Output exactly the lines from the line with "Subscribe to the Max-极速版 ¥199 plan" through the end of the records below. Include nothing else.

(Collected data entries)
- - -

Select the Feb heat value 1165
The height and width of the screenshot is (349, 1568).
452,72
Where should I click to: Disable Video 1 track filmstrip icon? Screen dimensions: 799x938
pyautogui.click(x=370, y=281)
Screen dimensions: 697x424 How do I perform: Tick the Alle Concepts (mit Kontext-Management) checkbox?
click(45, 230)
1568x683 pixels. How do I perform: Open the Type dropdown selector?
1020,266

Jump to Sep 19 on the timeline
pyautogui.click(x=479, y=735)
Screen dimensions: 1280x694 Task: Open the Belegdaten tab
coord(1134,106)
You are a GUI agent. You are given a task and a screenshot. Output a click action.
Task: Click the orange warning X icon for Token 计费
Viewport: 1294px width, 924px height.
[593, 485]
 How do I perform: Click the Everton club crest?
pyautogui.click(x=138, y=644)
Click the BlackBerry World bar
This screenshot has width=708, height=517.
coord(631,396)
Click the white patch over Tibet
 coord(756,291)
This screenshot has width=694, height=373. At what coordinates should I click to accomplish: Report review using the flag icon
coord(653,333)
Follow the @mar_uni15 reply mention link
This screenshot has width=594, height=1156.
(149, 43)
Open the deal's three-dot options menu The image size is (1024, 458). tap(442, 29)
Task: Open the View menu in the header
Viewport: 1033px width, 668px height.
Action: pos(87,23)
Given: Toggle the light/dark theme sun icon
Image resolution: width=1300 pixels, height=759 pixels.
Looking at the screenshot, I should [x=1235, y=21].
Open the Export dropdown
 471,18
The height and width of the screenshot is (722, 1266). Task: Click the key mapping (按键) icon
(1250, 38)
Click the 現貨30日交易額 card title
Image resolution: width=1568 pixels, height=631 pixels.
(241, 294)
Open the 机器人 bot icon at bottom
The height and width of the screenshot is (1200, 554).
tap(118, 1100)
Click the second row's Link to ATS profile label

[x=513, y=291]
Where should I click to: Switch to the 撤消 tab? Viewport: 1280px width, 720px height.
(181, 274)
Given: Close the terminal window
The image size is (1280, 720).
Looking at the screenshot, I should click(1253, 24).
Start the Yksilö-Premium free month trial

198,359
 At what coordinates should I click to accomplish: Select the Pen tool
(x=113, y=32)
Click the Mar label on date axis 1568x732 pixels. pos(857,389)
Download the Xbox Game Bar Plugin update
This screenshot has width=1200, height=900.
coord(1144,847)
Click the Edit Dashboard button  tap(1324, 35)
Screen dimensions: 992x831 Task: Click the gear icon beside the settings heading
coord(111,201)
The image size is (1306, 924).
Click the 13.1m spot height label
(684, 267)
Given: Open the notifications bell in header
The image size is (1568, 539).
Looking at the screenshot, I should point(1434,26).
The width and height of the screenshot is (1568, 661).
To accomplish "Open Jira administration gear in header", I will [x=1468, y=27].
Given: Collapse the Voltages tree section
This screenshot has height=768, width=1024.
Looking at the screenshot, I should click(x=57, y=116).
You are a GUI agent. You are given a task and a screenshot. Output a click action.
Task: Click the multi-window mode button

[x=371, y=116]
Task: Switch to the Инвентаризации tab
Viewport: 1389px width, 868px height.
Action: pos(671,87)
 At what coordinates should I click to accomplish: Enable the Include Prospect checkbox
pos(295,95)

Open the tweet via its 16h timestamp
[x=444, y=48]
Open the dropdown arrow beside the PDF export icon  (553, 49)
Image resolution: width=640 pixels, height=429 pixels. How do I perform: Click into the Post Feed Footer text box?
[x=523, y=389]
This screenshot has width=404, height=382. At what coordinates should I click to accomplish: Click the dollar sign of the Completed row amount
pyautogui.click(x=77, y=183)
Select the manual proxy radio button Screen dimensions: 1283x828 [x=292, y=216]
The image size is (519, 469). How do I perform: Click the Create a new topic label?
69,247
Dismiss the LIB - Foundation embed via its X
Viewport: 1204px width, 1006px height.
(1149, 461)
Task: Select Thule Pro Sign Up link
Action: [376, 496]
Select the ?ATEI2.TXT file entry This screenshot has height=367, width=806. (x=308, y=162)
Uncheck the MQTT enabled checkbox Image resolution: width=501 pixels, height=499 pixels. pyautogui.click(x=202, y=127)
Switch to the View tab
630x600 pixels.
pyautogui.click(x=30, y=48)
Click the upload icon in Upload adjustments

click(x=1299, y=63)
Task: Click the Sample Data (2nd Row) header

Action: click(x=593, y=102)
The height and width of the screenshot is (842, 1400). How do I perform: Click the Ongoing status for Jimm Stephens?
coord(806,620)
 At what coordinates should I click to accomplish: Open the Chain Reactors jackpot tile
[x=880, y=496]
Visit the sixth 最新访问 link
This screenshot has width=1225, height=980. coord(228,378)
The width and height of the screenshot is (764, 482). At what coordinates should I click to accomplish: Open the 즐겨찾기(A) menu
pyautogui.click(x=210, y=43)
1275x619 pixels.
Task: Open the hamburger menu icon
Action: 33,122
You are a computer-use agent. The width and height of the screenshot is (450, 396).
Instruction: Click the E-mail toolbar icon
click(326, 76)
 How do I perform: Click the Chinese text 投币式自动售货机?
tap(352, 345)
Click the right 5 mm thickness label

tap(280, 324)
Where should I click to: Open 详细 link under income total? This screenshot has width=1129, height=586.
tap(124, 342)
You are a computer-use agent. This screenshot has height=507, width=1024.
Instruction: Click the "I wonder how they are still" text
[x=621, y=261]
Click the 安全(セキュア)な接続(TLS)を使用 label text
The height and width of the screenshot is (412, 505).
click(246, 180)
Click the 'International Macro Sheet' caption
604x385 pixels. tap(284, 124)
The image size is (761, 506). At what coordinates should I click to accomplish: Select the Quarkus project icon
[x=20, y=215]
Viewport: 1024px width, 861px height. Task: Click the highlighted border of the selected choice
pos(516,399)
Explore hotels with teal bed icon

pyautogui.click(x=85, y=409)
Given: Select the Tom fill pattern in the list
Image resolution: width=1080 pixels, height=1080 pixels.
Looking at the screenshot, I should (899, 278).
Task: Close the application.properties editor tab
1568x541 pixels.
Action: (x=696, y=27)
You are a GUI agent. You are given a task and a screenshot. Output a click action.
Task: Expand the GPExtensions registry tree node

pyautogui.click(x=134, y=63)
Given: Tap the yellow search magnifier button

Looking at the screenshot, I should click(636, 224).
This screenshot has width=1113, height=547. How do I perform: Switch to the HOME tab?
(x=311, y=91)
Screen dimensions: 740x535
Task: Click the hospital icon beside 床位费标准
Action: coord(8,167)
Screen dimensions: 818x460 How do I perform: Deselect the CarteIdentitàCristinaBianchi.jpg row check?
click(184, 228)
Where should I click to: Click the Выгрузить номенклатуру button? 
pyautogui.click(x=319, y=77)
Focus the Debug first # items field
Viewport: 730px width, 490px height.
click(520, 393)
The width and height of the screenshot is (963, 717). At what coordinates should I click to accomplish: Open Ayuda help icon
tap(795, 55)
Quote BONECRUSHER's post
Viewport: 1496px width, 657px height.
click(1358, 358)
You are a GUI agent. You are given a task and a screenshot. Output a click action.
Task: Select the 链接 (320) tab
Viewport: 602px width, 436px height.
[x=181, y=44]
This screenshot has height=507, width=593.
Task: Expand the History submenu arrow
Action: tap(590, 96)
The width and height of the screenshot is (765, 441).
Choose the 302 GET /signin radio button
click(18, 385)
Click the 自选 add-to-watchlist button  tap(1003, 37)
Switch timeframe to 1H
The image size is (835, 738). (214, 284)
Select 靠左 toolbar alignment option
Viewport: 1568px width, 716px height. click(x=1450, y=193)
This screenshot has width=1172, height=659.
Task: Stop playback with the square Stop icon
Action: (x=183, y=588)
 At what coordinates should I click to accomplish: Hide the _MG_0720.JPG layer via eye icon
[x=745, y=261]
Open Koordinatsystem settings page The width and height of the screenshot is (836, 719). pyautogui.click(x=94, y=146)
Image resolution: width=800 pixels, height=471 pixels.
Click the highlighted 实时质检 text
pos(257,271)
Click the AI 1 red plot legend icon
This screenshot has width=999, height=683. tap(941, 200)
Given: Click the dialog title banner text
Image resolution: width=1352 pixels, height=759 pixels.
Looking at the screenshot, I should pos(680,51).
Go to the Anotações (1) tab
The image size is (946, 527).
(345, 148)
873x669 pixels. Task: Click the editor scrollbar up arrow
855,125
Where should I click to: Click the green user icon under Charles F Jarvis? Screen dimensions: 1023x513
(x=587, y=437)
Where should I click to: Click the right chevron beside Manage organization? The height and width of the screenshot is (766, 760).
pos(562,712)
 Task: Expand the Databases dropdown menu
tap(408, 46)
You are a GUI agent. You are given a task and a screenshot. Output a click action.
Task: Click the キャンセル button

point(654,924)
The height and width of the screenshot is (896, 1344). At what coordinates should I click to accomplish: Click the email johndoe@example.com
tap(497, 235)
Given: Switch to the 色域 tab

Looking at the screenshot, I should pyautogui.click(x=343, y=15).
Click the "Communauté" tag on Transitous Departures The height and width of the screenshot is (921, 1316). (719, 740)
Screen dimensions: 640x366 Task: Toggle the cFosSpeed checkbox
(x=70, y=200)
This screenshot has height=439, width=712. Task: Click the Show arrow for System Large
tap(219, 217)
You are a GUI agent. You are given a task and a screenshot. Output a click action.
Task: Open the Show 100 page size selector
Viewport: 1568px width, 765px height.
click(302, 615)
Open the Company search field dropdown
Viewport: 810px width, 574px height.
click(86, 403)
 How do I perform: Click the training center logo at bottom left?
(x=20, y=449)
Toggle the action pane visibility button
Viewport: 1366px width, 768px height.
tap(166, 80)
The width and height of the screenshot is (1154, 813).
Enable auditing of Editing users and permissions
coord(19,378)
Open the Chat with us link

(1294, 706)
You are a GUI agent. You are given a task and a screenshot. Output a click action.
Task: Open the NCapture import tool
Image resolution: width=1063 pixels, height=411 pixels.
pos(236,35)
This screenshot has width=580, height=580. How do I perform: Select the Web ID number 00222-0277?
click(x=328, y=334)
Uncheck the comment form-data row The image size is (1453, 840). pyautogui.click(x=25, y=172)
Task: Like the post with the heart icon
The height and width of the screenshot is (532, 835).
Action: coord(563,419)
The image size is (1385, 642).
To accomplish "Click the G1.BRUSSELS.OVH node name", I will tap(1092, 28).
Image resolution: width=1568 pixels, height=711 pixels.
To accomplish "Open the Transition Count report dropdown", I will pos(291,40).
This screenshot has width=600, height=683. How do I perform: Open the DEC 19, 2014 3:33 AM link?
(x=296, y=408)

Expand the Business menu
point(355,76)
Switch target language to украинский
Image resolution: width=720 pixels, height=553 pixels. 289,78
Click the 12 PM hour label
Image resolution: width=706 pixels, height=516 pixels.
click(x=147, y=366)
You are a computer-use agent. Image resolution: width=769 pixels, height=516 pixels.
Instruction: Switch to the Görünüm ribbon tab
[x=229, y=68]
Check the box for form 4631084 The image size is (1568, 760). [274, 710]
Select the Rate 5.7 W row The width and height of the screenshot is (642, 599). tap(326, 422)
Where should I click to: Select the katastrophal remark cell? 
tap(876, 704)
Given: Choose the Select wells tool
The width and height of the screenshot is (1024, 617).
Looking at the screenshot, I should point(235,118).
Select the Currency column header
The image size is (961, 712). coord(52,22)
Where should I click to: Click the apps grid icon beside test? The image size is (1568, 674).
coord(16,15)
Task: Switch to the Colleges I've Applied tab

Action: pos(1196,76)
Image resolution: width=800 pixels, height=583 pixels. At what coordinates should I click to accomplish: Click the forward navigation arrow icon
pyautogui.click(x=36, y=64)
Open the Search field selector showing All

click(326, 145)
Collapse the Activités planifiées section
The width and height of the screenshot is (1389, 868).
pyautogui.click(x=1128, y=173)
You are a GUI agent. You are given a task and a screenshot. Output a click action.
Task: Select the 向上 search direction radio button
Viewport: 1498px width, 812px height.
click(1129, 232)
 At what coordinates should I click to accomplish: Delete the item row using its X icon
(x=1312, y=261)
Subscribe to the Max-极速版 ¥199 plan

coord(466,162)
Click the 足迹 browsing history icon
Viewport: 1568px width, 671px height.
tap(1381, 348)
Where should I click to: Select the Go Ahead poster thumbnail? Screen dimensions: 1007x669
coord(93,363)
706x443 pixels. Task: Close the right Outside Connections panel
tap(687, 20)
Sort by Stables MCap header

- - -

_Response to the task_
Subscribe to the Max-极速版 ¥199 plan

coord(466,162)
Click the 足迹 browsing history icon
Viewport: 1568px width, 671px height.
tap(1381, 348)
Where should I click to: Select the Go Ahead poster thumbnail? Screen dimensions: 1007x669
coord(93,363)
706x443 pixels. Task: Close the right Outside Connections panel
tap(687, 20)
Sort by Stables MCap header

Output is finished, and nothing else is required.